Set Caching Default Off - Opt in only ​
- Set mode: default_offfor caching
model_list:
  - model_name: fake-openai-endpoint
    litellm_params:
      model: openai/fake
      api_key: fake-key
      api_base: https://exampleopenaiendpoint-production.up.railway.app/
# default off mode
litellm_settings:
  set_verbose: True
  cache: True
  cache_params:
    mode: default_off # 👈 Key change cache is default_off
- Opting in to cache when cache is default off
- OpenAI Python SDK
- curl
import os
from openai import OpenAI
client = OpenAI(api_key=<litellm-api-key>, base_url="http://0.0.0.0:4000")

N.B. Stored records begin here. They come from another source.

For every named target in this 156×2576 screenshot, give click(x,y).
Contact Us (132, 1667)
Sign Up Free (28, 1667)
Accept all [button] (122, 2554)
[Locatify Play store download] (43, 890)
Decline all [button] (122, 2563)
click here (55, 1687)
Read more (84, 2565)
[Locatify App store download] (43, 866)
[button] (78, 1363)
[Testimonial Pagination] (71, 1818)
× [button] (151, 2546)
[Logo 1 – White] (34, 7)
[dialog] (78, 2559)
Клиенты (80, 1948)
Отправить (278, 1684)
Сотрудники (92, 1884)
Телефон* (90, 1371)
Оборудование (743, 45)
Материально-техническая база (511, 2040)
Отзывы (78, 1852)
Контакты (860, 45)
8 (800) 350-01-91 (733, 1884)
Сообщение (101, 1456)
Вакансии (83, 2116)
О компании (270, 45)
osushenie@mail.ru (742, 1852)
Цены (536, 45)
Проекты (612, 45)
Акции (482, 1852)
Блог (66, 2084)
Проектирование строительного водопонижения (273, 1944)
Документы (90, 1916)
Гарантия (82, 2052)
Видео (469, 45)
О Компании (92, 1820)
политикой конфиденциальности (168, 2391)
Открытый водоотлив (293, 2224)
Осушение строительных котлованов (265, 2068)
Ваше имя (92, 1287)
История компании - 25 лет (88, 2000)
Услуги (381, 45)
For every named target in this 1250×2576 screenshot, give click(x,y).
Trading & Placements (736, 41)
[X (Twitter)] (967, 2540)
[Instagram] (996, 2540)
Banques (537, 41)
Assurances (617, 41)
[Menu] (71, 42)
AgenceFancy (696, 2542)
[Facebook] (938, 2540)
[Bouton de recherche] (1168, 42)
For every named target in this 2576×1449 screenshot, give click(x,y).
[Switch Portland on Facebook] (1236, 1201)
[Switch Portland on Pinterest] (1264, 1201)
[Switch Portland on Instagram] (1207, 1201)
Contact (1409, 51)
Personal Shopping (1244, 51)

chat_completion = client.chat.completions.create(
    messages=[
        {
            "role": "user",
            "content": "Say this is a test",
        }
    ],
    model="gpt-3.5-turbo",
    extra_body = {        # OpenAI python accepts extra args in extra_body
        "cache": {"use-cache": True}
    }
)
curl http://localhost:4000/v1/chat/completions \
  -H "Content-Type: application/json" \
  -H "Authorization: Bearer sk-1234" \
  -d '{
    "model": "gpt-3.5-turbo",
    "cache": {"use-cache": True}
    "messages": [
      {"role": "user", "content": "Say this is a test"}
    ]
  }'
Turn on batch_redis_requests​
What it does? When a request is made:
- Check if a key starting with - litellm:<hashed_api_key>:<call_type>:exists in-memory, if no - get the last 100 cached requests for this key and store it
- New requests are stored with this - litellm:..as the namespace
Why? Reduce number of redis GET requests. This improved latency by 46% in prod load tests.
Usage
litellm_settings:
  cache: true
  cache_params:
    type: redis
    ... # remaining redis args (host, port, etc.)
  callbacks: ["batch_redis_requests"] # 👈 KEY CHANGE!
Supported cache_params on proxy config.yaml​
cache_params:
  # ttl 
  ttl: Optional[float]
  default_in_memory_ttl: Optional[float]
  default_in_redis_ttl: Optional[float]
  # Type of cache (options: "local", "redis", "s3")
  type: s3
  # List of litellm call types to cache for
  # Options: "completion", "acompletion", "embedding", "aembedding"
  supported_call_types: ["acompletion", "atext_completion", "aembedding", "atranscription"]
                      # /chat/completions, /completions, /embeddings, /audio/transcriptions
  # Redis cache parameters
  host: localhost  # Redis server hostname or IP address
  port: "6379"  # Redis server port (as a string)
  password: secret_password  # Redis server password
  namespace: Optional[str] = None,
  
  # S3 cache parameters
  s3_bucket_name: your_s3_bucket_name  # Name of the S3 bucket
  s3_region_name: us-west-2  # AWS region of the S3 bucket
  s3_api_version: 2006-03-01  # AWS S3 API version
  s3_use_ssl: true  # Use SSL for S3 connections (options: true, false)
  s3_verify: true  # SSL certificate verification for S3 connections (options: true, false)
  s3_endpoint_url: https://s3.amazonaws.com  # S3 endpoint URL
  s3_aws_access_key_id: your_access_key  # AWS Access Key ID for S3
  s3_aws_secret_access_key: your_secret_key  # AWS Secret Access Key for S3
  s3_aws_session_token: your_session_token  # AWS Session Token for temporary credentials
Advanced - user api key cache ttl​
Configure how long the in-memory cache stores the key object (prevents db requests)
general_settings:
  user_api_key_cache_ttl: <your-number> #time in seconds
By default this value is set to 60s.